• 29.05.2003 19:53

Faure: "Verkaufen keine Motoren für 10 Millionen"

Der Renault-Vorstandsvorsitzende über das neue Motorenkonzept der Franzosen, die GPWC und Kundenmotoren

(Motorsport-Total.com) - Frage: "Patrick, du hast vor kurzem die Philosophie des Motorkonzeptes geändert. Kannst du das etwas näher erklären?"
Patrick Faure: "Das Ganze ist sehr einfach, da es uns sehr viel Zeit und Arbeit kostete, die Zuverlässigkeit des Motors mit dem weiten Winkel sicher zu stellen. Da sich das Reglement für 2004 auf der Motorenseite ändert, mussten wir eine Entscheidung treffen, weswegen wir uns in den letzten drei Monaten viele Gedanken gemacht haben, um eine angemessene Lösung zu finden. Deshalb werden wir nun zu einem klassischen Motor zurückkehren, der es uns erlauben wird, schnell einen zuverlässigen und starken Motor zu haben, ohne Gefahren einzugehen, dass wir bei einer Laufleistung von etwa 800 Kilometern pro Wochenende und Motor Probleme bekommen. Es ist eine Art Versicherung für die Zukunft."

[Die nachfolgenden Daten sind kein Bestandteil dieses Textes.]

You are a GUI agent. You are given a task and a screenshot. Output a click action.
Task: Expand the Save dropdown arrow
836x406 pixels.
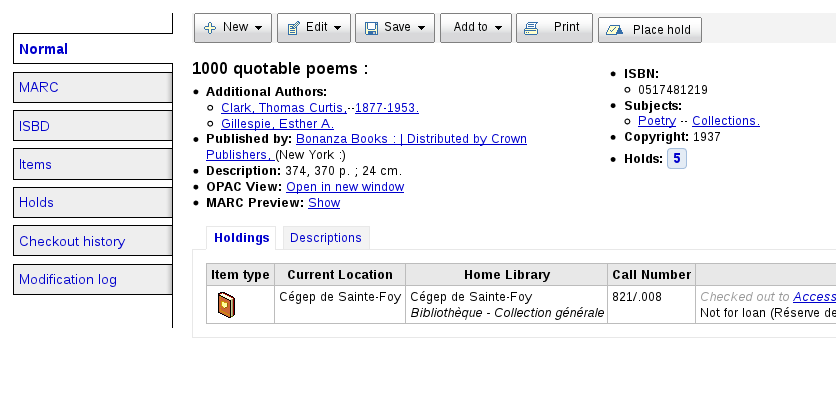pyautogui.click(x=422, y=28)
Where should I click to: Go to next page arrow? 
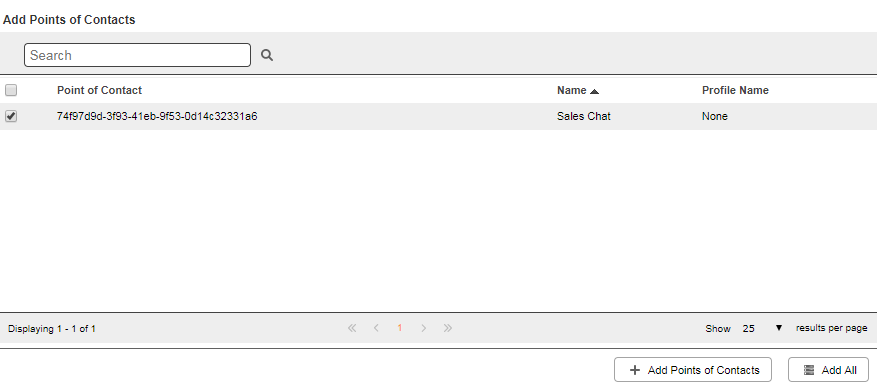pyautogui.click(x=423, y=328)
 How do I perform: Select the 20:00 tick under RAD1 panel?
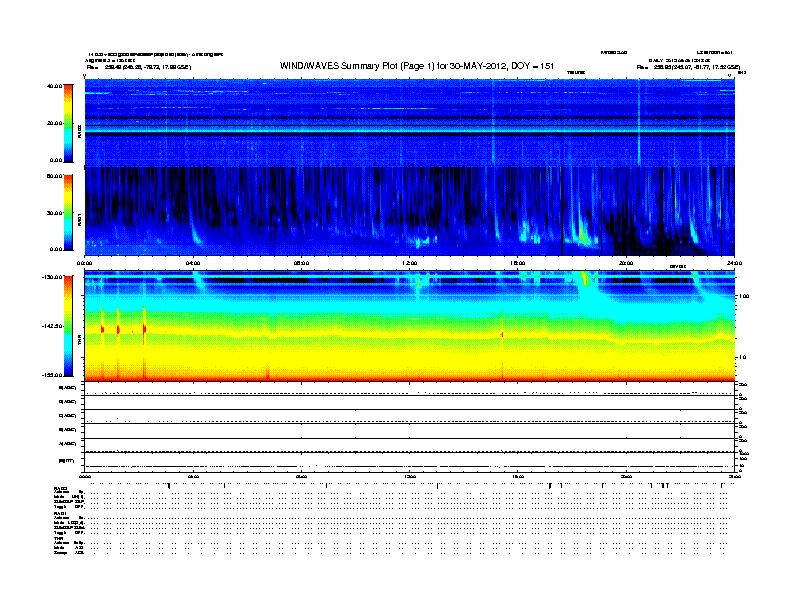(x=626, y=263)
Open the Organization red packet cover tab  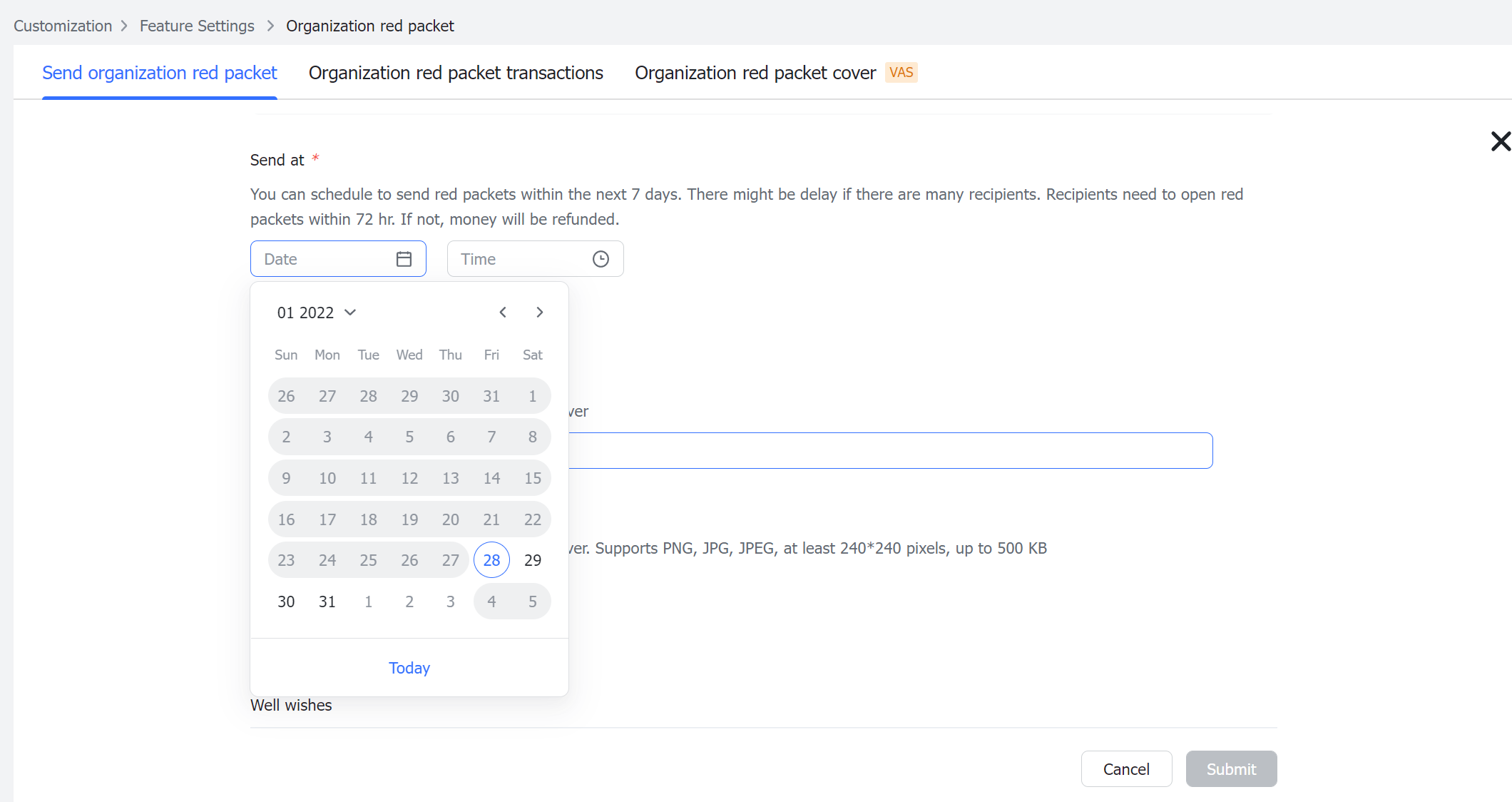coord(755,72)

Titel-Bild zur News: Patrick Faure

Erwartet in drei Monaten eine Entscheidung in der GPWC-Frage: Faure

Frage: "Bist du glücklich über das neue Reglement? Seid ihr zum Beispiel in der Lage, später Teams mit Kundenmotoren zu versorgen?"
Faure: "Wir werden vermutlich in der Lage sein, in Zukunft ein weiteres Team mit Motoren zu beliefern ? unter drei Bedingungen: Zunächst muss unser Motor dazu aber vollkommen zuverlässig laufen und genug Power haben, weil der Motor zunächst ein Mal für uns ist. Wenn wir soweit sind, sind wir unter zwei weiteren Bedingungen bereit, den Motor an ein anderes Team zu liefern: Zunächst dürfen wir dadurch kein Minusgeschäft machen. Wir wollen kein Geld verdienen, aber wir wollen auch nichts verlieren, so dass wir die Motoren nur zu einem angemessenen Preis verkaufen werden. Und der zweite Punkt ist, dass wir dann nicht nur die Motoren liefern wollen, sondern auch die Möglichkeit haben wollen, junge Ingenieure oder Fahrer dort einzusetzen. Damit sind wir dann nicht nur in der Position des Lieferanten, sondern auch in der Position des Partners. Aber vor 2005 oder 2006 sind wir vermutlich nicht in der Lage, ein weiteres Team zu beliefern."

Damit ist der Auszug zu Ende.